[OAI-implementers] Automatically gathering the full-text of eprints

herbert van de sompel herbertv@lanl.gov
Fri, 19 Mar 2004 12:47:19 -0700

Dear Andy,

Thanks a lot for your thoughtful comments.  I provide some feedback, here, 
hoping that we can find some time to discuss all of this with representatives 
from the community in front of a much needed blackboard (whiteboard?).

First, let me say that this mail isn't at all about trying to prove you wrong. 
  Quite to the contrary. This is about conveying my perception of matters, 
hoping to further our joint insights in this rather complicated domain.

Second, I feel that your FRBR-related comments, while very legitimate, are on 
quite the opposite end of the scale of your pragmatic, useful hack.  I need to 
take some time to try and think about how much or how little a discussion 
related to making content accessible to service providers in the OAI-PMH 
framework should get involved with this.  At this point I am puzzled.  For 
example, I am not sure how much Google cares about the work/manifestation issue. 
  Google wants a FRBR Item.

Third, I must emphasize that I am very pleased to hear that - in principle - you 
find the notion of shipping modelled representations (DIDL, METS, ...) of 
resources through the OAI-PMH acceptable.  Below, I hope to give some more 
indications as to why I feel that is indeed acceptable/appropriate in the 
context of the OAI-PMH.

=> Your W3C TAG resource/representation perspective is very helpful.  Building 
on your insights, and with some stretching, one could distinguish the following 

level 1: W3C.resource ~ FRBR.work ~ OAI-PMH.resource

level 2: W3C.representation ~ FRBR.manifestation ~ OAI-PMH.record

=> Comments I want to make at this point:

* The OAI-PMH doesn't really say that an OAI-PMH.resource sits at level 1, and I 
am not even sure it matters a lot for this discussion because the action we are 
interested in is at level 2 at which the OAI-PMH.resource clearly does not sit.

* Putting OAI-PMH.record at the level of W3C.representation makes a lot of 
sense, especially since v.2.0 of the protocol in which OAI-PMH.records have 
gained autonomy by getting their own datestamp.

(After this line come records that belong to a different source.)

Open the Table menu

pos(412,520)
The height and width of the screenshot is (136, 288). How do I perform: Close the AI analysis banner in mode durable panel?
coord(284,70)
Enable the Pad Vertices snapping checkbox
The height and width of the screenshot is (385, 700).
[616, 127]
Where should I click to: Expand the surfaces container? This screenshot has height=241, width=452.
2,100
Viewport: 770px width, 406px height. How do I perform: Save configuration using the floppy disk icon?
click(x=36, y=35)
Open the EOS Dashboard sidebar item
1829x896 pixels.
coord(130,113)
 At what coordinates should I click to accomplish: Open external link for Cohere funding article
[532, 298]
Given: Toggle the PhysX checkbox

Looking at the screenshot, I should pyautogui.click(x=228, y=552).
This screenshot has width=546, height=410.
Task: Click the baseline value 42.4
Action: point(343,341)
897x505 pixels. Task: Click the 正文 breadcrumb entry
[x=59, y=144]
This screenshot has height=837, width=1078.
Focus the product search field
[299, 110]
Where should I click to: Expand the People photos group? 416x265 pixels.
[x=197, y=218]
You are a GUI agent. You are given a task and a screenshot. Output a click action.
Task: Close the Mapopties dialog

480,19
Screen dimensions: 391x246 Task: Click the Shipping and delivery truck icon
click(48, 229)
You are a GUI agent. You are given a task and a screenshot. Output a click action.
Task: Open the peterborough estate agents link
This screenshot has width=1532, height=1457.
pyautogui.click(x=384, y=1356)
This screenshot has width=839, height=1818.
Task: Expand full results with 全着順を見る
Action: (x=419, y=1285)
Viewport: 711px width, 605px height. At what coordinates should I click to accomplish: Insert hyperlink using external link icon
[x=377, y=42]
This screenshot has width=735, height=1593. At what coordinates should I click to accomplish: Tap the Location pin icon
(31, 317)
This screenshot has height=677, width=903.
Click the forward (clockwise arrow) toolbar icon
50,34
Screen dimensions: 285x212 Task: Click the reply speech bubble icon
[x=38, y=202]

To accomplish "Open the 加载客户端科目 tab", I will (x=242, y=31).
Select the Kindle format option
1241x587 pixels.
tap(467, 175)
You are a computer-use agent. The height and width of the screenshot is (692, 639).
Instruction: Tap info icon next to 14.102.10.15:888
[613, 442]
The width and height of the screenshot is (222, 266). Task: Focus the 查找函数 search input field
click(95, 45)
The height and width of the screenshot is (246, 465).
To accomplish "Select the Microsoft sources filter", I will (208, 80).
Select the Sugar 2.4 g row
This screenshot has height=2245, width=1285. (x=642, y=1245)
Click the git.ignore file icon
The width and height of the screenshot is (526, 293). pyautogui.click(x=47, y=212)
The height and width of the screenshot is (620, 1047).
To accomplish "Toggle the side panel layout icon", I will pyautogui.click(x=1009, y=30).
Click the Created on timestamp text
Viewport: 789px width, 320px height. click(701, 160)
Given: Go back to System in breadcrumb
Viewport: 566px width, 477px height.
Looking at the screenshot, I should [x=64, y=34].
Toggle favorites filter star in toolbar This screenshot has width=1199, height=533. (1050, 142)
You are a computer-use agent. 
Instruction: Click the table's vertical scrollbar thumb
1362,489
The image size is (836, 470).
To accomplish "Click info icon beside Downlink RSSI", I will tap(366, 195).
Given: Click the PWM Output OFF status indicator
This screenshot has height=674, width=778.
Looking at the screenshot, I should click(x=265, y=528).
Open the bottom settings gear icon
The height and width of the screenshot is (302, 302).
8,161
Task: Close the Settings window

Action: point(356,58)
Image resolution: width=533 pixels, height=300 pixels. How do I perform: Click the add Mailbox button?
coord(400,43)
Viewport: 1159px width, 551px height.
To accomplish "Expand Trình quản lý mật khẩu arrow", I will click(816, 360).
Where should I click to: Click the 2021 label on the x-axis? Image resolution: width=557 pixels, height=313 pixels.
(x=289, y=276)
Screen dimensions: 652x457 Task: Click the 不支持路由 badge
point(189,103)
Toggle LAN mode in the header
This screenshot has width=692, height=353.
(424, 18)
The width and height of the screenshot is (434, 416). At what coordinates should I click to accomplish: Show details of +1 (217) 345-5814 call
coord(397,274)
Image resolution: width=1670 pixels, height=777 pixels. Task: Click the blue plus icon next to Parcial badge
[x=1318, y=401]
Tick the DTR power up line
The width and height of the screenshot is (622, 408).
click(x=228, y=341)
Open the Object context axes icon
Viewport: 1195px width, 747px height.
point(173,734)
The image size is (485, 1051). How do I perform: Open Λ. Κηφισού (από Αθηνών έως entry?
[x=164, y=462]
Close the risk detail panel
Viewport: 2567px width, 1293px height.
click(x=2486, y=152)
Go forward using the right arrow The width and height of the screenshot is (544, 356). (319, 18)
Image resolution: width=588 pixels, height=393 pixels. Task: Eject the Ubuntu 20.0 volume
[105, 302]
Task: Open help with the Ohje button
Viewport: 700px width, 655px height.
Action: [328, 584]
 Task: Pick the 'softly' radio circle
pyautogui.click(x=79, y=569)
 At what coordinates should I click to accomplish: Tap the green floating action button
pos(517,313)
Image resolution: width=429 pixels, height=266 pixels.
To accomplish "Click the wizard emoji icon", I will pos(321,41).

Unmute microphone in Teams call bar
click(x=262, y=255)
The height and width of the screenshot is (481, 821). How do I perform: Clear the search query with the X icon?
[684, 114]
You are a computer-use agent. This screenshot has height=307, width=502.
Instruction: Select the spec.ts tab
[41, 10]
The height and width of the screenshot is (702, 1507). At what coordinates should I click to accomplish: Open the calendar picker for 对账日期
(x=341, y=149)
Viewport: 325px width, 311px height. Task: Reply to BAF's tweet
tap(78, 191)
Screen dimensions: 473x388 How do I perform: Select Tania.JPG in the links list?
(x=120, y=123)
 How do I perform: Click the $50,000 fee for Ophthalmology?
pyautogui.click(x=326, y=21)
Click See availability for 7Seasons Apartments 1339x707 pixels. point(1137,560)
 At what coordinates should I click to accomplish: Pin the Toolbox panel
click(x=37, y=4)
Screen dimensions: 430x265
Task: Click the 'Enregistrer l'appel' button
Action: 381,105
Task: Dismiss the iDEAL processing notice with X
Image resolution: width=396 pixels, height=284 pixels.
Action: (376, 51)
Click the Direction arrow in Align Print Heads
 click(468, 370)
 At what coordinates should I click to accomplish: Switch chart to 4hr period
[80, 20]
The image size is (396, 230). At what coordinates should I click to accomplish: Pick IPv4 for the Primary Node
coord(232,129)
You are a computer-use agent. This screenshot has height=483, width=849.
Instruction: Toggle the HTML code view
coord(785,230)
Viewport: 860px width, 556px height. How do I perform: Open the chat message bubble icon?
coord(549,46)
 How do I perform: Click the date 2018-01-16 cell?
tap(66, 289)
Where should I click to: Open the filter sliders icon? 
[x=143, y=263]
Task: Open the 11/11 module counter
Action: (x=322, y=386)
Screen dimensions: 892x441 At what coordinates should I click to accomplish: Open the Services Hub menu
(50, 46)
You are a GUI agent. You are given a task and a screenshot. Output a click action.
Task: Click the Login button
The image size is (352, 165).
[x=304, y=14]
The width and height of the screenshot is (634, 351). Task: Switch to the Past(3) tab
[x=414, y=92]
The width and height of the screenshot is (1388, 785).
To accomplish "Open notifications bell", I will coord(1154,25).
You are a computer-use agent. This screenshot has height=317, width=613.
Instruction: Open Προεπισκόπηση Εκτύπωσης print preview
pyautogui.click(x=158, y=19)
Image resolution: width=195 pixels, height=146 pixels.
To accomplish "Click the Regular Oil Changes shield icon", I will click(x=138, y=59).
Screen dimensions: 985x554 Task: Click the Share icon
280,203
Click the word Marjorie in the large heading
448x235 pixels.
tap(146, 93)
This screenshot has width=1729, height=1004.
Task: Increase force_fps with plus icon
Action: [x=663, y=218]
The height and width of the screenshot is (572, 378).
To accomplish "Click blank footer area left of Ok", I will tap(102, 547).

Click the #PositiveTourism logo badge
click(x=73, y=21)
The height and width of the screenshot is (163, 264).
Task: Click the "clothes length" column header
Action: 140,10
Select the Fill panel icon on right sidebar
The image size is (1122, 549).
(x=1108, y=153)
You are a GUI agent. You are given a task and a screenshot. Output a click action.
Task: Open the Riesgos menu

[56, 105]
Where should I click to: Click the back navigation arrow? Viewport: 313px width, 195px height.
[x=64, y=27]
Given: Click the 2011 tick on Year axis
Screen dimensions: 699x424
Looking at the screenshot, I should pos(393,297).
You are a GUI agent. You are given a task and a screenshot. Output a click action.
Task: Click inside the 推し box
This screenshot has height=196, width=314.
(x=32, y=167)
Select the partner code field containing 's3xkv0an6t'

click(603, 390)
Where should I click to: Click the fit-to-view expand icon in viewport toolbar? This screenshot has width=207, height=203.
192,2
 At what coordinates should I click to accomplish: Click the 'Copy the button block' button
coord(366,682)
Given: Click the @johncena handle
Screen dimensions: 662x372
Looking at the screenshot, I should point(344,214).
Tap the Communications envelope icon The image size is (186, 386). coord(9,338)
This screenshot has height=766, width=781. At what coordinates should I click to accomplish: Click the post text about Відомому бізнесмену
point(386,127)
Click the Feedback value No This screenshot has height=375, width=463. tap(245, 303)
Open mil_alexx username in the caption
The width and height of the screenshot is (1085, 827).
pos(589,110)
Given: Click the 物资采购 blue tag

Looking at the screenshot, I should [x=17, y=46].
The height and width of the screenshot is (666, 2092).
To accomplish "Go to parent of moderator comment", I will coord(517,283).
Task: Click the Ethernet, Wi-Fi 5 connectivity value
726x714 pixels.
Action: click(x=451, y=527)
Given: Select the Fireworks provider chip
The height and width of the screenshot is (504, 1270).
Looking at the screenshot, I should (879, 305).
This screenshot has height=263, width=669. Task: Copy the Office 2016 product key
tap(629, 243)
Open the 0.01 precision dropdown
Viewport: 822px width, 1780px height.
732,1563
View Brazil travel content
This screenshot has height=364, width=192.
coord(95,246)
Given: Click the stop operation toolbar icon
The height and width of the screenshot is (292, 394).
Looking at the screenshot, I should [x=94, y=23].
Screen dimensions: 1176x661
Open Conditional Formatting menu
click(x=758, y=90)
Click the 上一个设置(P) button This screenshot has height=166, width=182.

* I dare to suggest that OAI-PMH.record ~ OAI-PMH.metadata ~ structured data 
pertaining to an OAI-PMH.resource.  I dare to make this statement because the 
OAI-PMH has this built-in notion that equals metadata to XML.  So I feel it is 
actually constructive for our reasoning to get rid of the term 'metadata' with 
its numerous and in many cases vague/loaded interpretations, and consider an 
OAI-PMH.record to be structured data pertaining to an OAI-PMH.resource.  That is 
a quite unambiguous definition.

* I think OAI-PMH.item doesn't matter in this discussion as it merely is a 
gateway to OAI-PMH.records.  I feel we can loose that term too for our discussion.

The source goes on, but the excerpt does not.